Catholic Charities of St. Paul and Minneapolis serves those most in need. It is a leader at solving poverty, creating opportunity, and advocating for justice. The needs for social services are constantly changing, and since its founding nearly 150 years ago, Catholic Charities has worked to adapt to these changes. Catholic Charities responds in three ways: preventing poverty, meeting basic needs in time of crisis, and creating pathways out of poverty. You can see the values of Catholic Charities at work in all of their 39 different programs which assist 30,000 people each year across the Greater Minneapolis-Saint Paul Region.
Food-related Programs: A Bridge to Stability
Catholic Charities’ drop-in meal programs located at the connection centers in Minneapolis and St. Paul, serve as a bridge to stability. People who are on the verge of, or experiencing homelessness, come to Catholic Charities for meals, are screened for other needs, and then connected to a wide variety of critical services as pathways out of poverty. In addition to serving nutritious, hot meals, these convenient, one-stop locations encourage and empower clients in achieving both short- and long-term foundational stability and self-sufficiency, by offering on-site services to improve health, income, housing stability, and wellbeing.
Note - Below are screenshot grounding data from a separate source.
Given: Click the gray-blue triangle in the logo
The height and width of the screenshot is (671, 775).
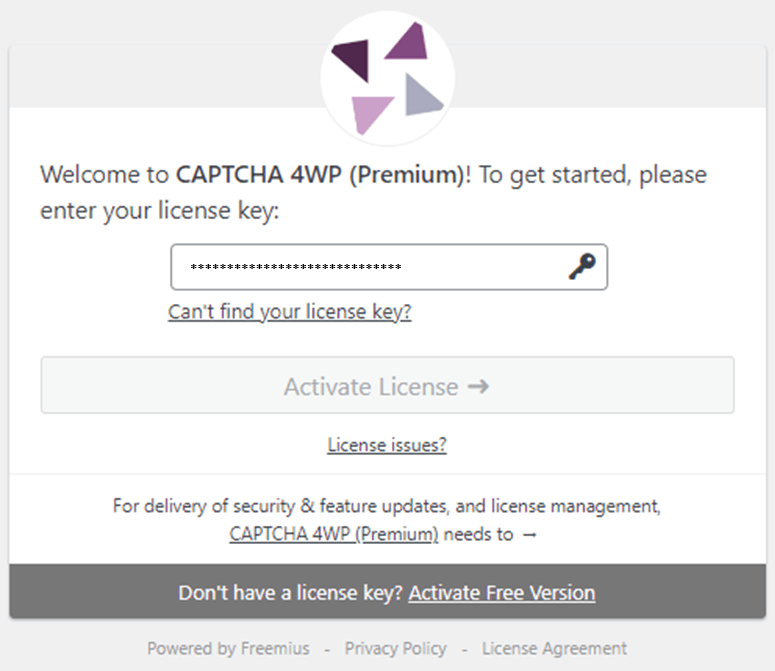Looking at the screenshot, I should [x=423, y=95].
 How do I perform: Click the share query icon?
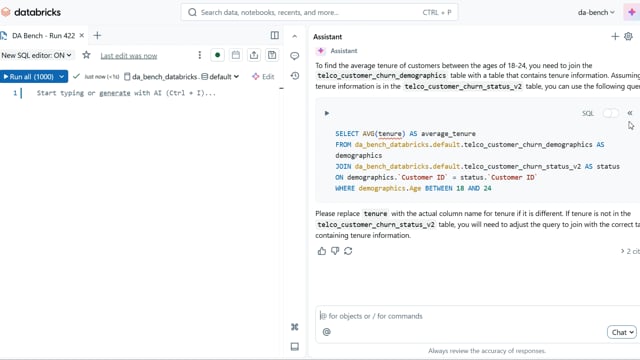tap(254, 55)
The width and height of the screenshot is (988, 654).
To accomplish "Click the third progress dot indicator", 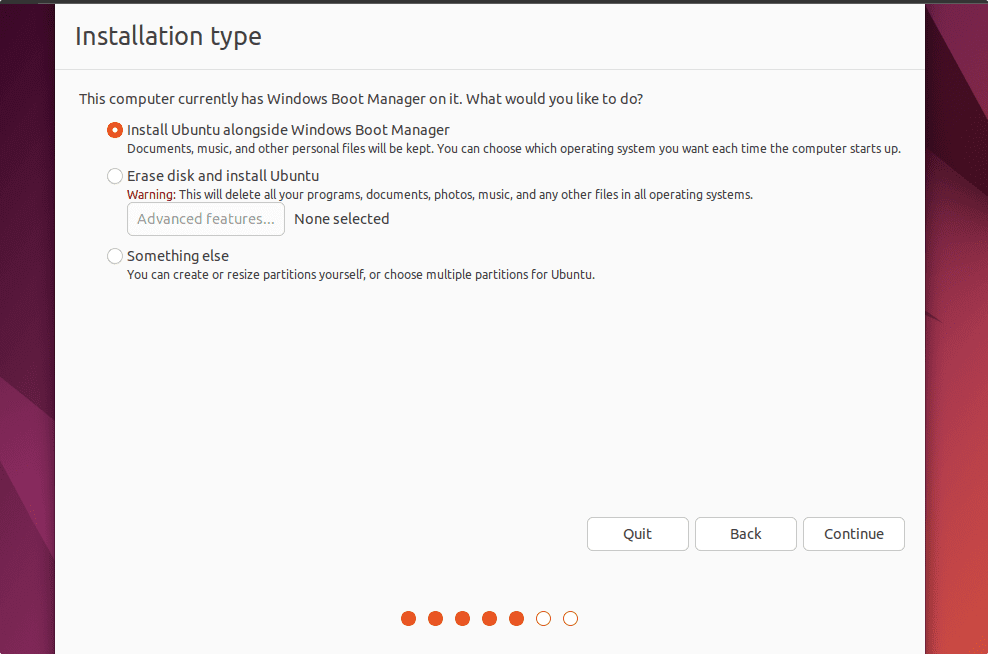I will tap(462, 619).
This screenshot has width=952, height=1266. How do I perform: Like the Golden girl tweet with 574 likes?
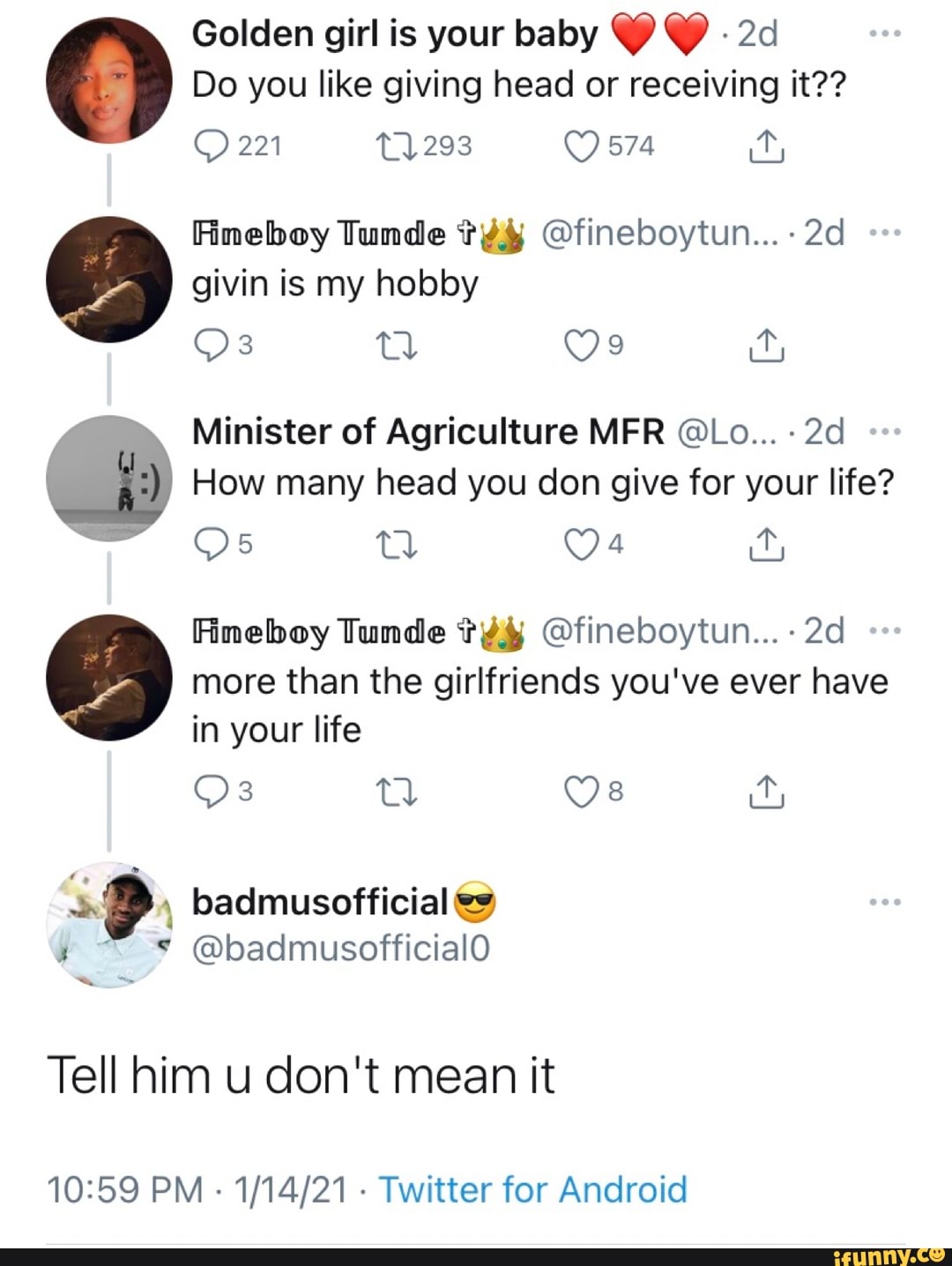coord(582,146)
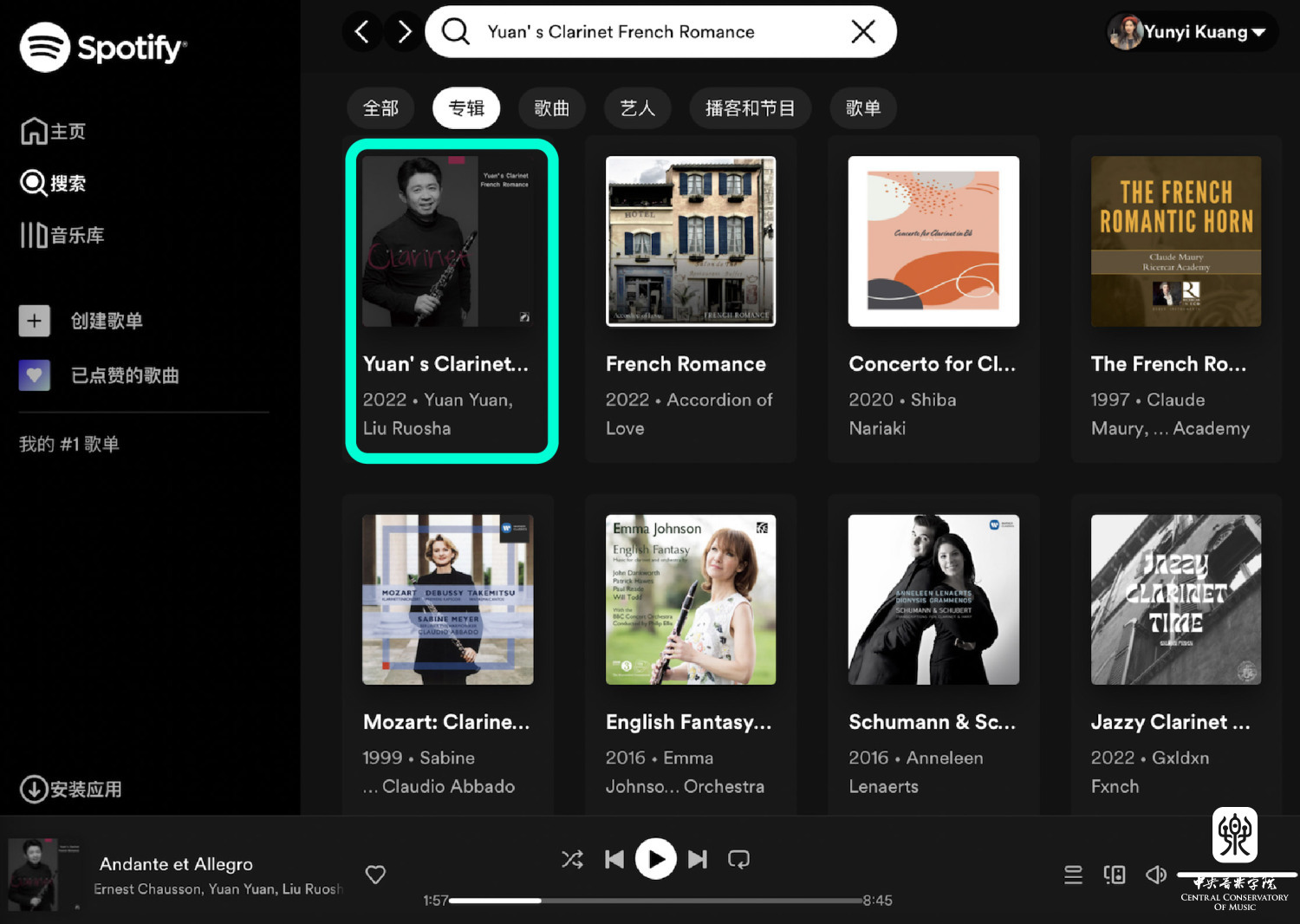Click the playback progress bar
Image resolution: width=1300 pixels, height=924 pixels.
point(655,901)
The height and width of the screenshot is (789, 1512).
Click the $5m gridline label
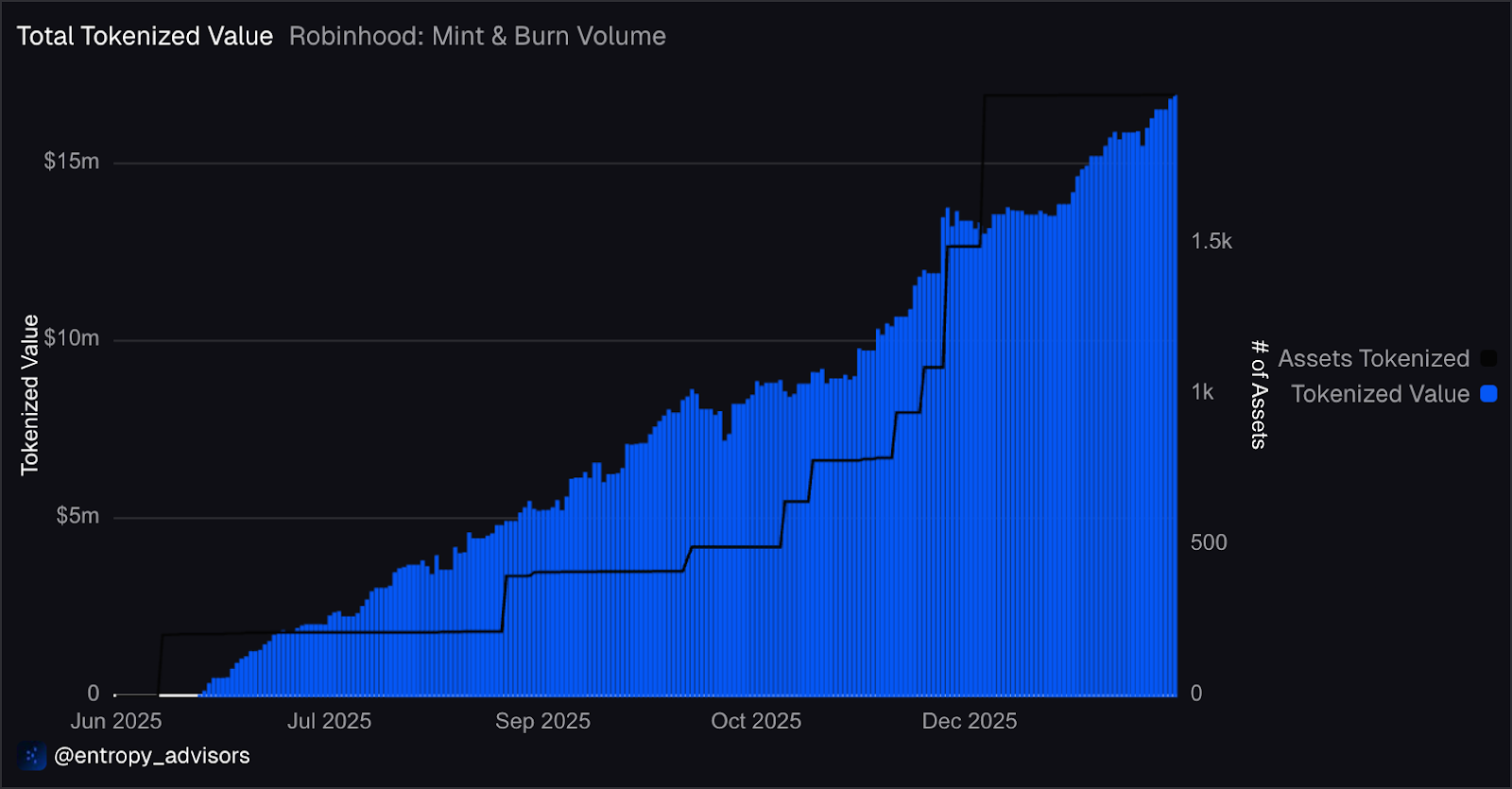[x=77, y=516]
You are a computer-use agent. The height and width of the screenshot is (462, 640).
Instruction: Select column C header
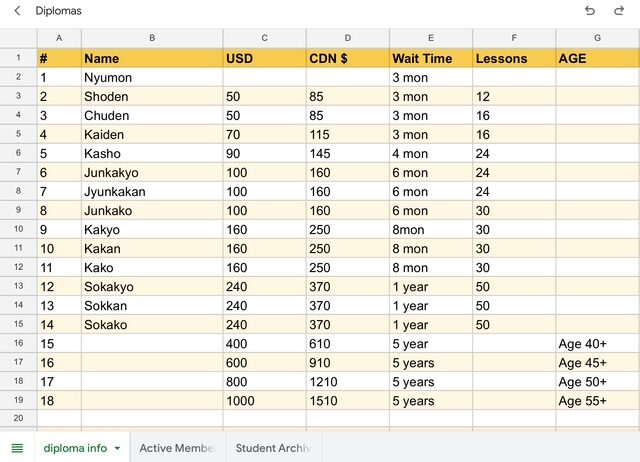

Historic Public-Private Partnership: Dorothy Day Place
Dorothy Day Place in Saint Paul—a bold new vision to prevent and end homelessness– is one of Catholic Charities’ current critical initiatives. The original Dorothy Day Center was created 36 years ago with the intent to provide drop-in meals. As need for more resources was apparent, it transitioned into an overnight shelter. Six years ago they reached maximum capacity and had to begin turning people away who were looking for shelter. This is when the community came together and began the largest public-private partnership in state history in housing and social services: Dorothy Day Place. The project is broken up into two phases. The first, which opened in January 2017, is “Higher Ground Saint Paul.” This five-story building, which is across the street from where the Dorothy Day Center once stood, offers nearly 500 people experiencing homelessness a place to sleep at night through numerous options for emergency shelter and permanent housing.
Phase 2 of the project will be the located on the former site of the Dorothy Day Center, and will be called the “Saint Paul Opportunity Center and Dorothy Day Residence”. This six-story building will be a one-stop location that will provide hot meals and connect people with the services they need most. The building will also include the Dorothy Day Residence, which will provide 177 permanent housing units. Construction has already begun for phase 2 and is planned to be completed by 2019.